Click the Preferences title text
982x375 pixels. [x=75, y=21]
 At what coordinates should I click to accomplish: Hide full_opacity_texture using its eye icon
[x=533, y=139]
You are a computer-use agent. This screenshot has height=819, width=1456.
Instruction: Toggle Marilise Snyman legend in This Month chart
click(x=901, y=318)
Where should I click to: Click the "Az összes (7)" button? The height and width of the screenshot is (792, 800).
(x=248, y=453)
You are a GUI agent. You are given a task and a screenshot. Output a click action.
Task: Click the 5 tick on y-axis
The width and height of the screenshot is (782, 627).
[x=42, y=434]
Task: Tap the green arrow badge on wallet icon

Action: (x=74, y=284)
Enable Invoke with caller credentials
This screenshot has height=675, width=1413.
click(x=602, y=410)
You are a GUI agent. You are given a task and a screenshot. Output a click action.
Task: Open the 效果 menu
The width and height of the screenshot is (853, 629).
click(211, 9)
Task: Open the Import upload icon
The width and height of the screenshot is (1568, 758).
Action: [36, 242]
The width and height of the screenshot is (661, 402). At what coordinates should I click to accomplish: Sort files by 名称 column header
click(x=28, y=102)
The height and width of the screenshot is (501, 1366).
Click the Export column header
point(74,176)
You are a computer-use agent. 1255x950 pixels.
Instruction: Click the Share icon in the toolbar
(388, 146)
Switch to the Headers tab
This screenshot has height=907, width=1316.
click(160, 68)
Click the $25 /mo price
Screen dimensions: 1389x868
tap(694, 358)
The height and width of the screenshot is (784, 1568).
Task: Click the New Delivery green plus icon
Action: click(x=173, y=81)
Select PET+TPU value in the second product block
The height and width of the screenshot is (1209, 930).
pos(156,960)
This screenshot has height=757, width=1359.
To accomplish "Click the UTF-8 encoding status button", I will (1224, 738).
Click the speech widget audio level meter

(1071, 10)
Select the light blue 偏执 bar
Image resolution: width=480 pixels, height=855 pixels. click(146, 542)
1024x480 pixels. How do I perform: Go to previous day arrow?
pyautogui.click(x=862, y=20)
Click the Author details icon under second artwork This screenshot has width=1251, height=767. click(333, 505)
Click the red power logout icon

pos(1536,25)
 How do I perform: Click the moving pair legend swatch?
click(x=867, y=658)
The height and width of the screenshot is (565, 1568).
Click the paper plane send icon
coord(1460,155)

The problem: Pull out each line in the listing above that contains the string "button", with uppercase and lowercase letters counting as different.

The answer:
Where should I click to: Click the "Az összes (7)" button? The height and width of the screenshot is (792, 800).
To accomplish "Click the UTF-8 encoding status button", I will (1224, 738).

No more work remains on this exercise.